Given problem:
Count the lines in the material below that contain the string "height". Reply with the number alone.

Material for the task:
------------

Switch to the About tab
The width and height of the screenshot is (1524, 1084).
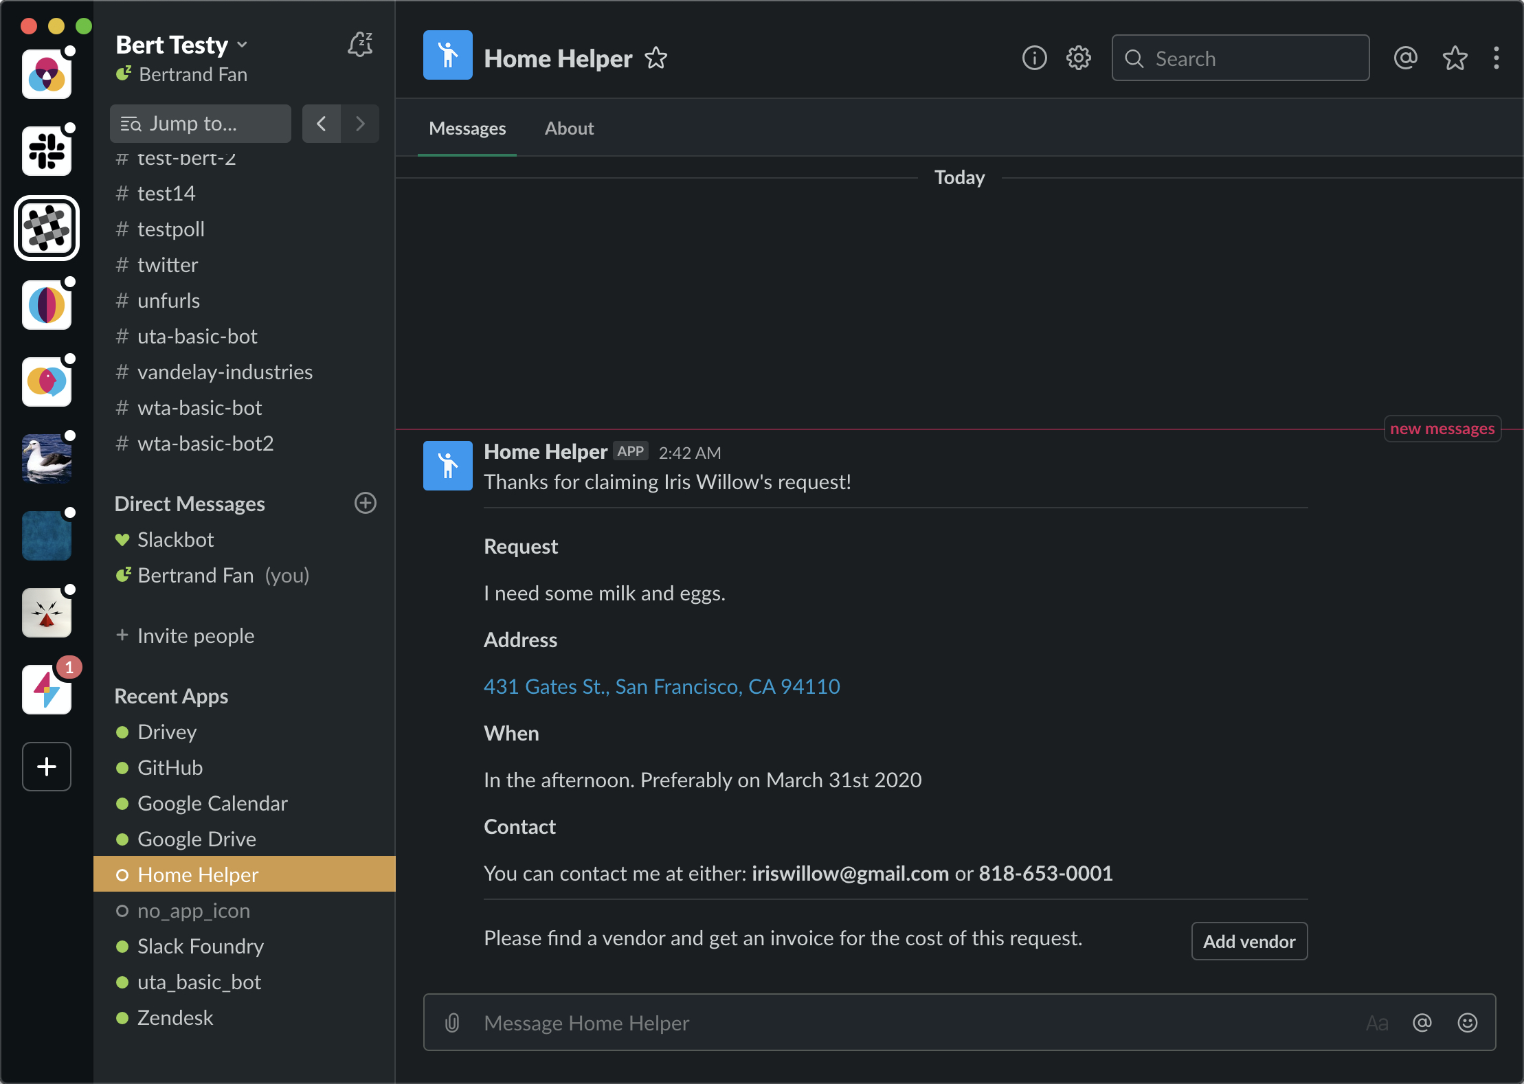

------------

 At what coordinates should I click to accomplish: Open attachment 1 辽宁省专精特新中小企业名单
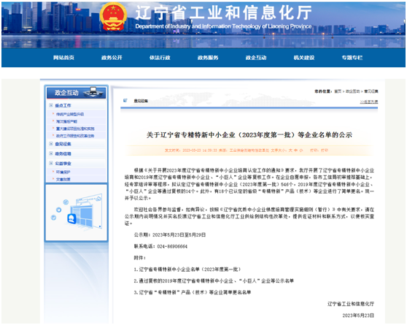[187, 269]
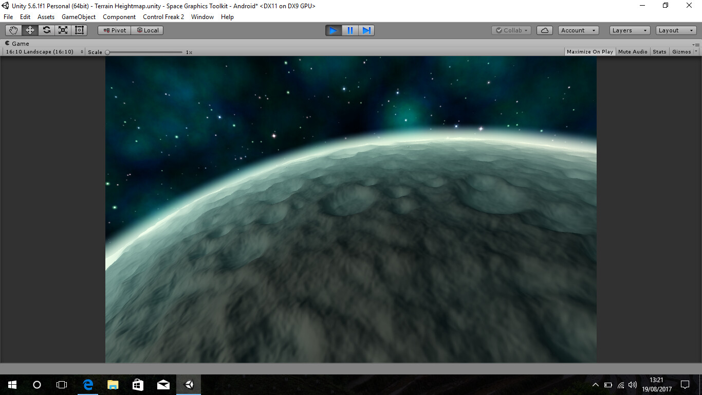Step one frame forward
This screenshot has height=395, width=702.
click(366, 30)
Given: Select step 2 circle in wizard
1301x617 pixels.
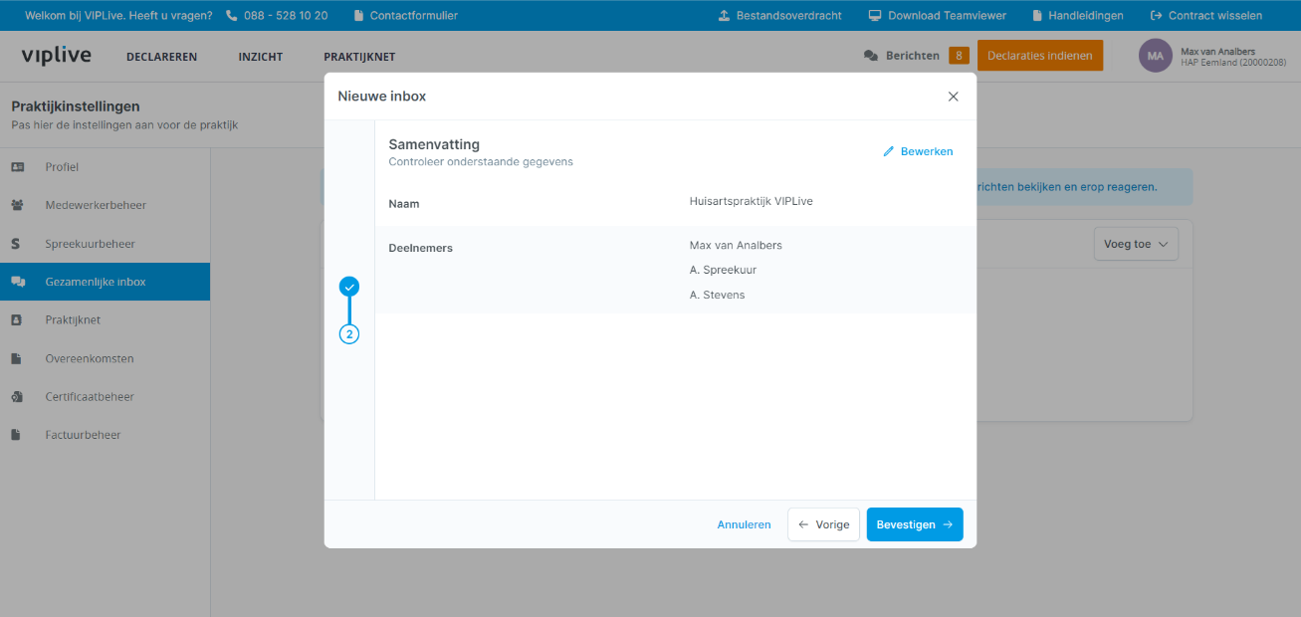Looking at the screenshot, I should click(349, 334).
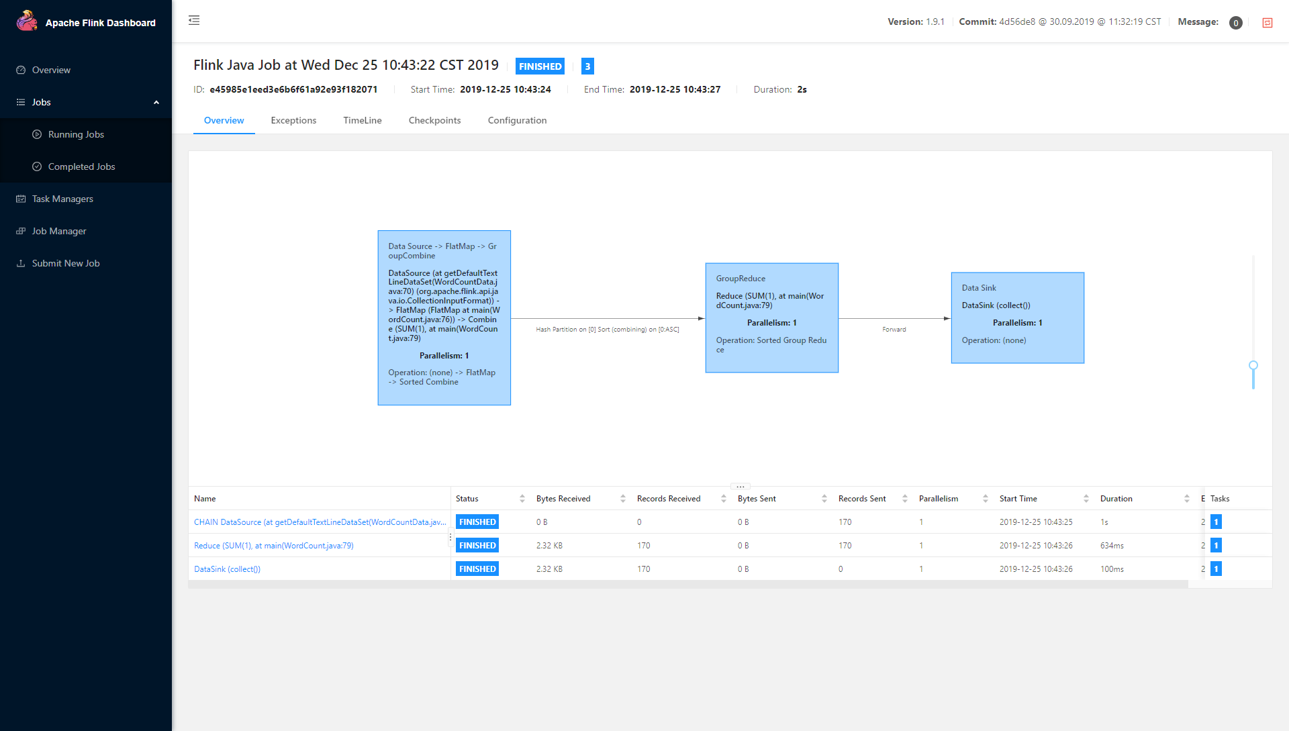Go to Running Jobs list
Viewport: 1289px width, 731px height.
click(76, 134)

------------

Response:
3